§ **WHAT YOU ARE ASKED TO DO**
Pick out all lines in the listing holding the string "computer" and copy them.

§ **SOURCE INFORMATION**
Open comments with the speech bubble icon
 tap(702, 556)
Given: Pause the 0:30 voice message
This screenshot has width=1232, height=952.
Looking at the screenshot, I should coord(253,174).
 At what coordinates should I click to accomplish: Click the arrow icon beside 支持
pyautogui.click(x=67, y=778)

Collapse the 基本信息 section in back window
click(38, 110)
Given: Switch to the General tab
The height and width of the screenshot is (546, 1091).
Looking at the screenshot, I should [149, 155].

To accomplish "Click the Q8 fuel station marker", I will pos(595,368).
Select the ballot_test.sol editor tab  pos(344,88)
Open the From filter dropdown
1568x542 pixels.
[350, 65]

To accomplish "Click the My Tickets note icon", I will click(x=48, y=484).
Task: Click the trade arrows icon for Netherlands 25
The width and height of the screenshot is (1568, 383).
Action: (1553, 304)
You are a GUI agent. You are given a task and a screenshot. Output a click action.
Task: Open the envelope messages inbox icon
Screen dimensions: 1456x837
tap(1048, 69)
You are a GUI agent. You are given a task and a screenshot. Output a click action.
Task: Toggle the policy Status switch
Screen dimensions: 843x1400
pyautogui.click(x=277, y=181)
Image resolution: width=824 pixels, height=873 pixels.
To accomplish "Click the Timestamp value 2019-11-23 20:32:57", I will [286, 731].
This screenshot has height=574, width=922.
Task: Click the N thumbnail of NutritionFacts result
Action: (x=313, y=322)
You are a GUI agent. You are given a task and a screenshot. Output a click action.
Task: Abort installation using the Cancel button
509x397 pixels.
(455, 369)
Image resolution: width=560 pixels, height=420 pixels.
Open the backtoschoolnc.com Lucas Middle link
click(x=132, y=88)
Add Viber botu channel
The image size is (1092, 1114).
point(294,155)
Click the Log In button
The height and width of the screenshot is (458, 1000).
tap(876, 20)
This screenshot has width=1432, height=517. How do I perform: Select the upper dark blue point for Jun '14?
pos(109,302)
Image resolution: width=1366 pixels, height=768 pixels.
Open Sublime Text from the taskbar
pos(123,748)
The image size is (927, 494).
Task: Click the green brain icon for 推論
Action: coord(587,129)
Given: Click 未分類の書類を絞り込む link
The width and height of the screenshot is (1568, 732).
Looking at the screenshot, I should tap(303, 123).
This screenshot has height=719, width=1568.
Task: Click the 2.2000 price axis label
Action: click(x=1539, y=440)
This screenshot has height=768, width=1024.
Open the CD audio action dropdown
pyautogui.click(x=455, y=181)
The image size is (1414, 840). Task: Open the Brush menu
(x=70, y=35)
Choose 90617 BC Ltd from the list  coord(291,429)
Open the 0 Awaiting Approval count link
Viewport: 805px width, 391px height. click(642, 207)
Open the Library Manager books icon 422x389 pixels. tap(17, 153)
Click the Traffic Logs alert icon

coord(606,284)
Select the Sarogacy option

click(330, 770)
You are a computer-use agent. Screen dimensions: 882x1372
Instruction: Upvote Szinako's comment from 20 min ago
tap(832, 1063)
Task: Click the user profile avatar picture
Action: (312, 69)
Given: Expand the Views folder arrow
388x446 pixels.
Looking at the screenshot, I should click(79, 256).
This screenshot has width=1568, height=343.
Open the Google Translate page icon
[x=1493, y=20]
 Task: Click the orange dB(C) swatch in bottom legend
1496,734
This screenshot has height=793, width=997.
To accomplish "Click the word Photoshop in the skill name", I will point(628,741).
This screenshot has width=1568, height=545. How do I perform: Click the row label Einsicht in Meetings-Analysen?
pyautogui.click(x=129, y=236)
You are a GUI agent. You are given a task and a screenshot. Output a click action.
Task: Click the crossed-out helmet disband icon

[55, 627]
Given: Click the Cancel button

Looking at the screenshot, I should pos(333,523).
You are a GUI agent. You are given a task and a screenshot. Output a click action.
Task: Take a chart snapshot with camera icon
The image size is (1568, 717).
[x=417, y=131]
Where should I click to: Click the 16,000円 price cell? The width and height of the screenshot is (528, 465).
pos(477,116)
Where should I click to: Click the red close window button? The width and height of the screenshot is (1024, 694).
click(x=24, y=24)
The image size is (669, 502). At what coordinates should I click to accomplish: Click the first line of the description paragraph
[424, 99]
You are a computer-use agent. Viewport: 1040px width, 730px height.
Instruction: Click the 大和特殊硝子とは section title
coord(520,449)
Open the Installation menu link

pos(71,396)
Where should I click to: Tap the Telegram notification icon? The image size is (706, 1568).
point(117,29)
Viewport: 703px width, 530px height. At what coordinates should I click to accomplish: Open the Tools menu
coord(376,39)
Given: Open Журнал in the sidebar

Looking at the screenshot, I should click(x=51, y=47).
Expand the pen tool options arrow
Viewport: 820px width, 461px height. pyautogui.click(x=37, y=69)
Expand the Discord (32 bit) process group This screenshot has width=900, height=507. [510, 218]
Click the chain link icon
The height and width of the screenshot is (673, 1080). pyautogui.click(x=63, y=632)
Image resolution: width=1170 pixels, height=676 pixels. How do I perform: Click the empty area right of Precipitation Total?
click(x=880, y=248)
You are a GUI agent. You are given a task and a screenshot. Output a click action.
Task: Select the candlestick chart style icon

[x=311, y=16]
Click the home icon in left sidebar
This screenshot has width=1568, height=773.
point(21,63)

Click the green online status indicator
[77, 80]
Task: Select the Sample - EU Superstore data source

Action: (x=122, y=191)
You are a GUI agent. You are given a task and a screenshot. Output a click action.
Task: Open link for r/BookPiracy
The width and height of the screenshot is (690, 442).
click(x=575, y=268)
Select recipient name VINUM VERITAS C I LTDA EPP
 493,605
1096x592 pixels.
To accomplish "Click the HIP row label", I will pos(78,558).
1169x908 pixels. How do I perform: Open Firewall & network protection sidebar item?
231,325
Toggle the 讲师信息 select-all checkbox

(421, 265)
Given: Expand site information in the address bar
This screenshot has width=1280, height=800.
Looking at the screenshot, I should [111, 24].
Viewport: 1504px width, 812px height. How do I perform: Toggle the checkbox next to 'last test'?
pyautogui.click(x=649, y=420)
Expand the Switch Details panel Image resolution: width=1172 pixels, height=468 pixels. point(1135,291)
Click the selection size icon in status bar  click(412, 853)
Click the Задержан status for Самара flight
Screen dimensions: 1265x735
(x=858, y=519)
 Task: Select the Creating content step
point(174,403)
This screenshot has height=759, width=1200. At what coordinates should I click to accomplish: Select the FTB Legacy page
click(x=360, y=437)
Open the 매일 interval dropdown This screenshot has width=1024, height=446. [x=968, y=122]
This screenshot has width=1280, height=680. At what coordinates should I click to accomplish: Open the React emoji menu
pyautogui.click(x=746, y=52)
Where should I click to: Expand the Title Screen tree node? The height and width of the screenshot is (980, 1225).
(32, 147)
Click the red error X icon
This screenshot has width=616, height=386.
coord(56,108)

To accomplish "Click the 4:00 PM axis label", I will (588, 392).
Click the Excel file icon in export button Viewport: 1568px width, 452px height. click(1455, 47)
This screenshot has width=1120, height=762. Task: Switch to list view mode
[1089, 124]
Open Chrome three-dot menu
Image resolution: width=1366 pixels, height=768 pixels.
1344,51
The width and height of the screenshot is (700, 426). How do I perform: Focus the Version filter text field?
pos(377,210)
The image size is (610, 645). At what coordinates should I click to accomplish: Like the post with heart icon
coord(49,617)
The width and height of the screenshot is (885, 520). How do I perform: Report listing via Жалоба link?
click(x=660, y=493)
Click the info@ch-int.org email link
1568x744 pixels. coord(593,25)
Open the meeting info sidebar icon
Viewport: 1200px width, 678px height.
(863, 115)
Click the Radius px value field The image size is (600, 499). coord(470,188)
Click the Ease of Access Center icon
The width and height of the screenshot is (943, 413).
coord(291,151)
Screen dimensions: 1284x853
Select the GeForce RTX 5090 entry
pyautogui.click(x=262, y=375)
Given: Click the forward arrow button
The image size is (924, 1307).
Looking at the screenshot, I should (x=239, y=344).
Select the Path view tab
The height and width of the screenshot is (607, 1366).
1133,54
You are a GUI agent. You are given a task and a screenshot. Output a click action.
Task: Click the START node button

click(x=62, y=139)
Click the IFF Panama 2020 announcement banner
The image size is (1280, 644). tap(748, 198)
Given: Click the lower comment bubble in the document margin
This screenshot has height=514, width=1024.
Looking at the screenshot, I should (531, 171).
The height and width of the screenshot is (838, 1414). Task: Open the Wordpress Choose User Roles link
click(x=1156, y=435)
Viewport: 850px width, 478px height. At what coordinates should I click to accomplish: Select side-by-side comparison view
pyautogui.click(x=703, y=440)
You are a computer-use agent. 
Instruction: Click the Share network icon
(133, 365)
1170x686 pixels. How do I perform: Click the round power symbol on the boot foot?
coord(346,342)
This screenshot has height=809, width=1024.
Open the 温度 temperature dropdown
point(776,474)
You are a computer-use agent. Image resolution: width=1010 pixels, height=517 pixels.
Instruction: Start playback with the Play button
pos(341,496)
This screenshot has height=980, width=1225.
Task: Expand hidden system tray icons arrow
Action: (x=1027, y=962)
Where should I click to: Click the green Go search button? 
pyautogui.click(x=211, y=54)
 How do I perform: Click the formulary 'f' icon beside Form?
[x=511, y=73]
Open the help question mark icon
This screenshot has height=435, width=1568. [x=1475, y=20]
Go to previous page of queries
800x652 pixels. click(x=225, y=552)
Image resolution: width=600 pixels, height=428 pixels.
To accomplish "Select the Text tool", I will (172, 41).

§ **RESULT OF THE EXERCISE**
You are a computer-use agent. Screen dimensions: 882x1372
You are a computer-use agent. Viewport: 1040px width, 730px height.
You are a computer-use agent. 
You are a computer-use agent. Image resolution: width=1010 pixels, height=517 pixels.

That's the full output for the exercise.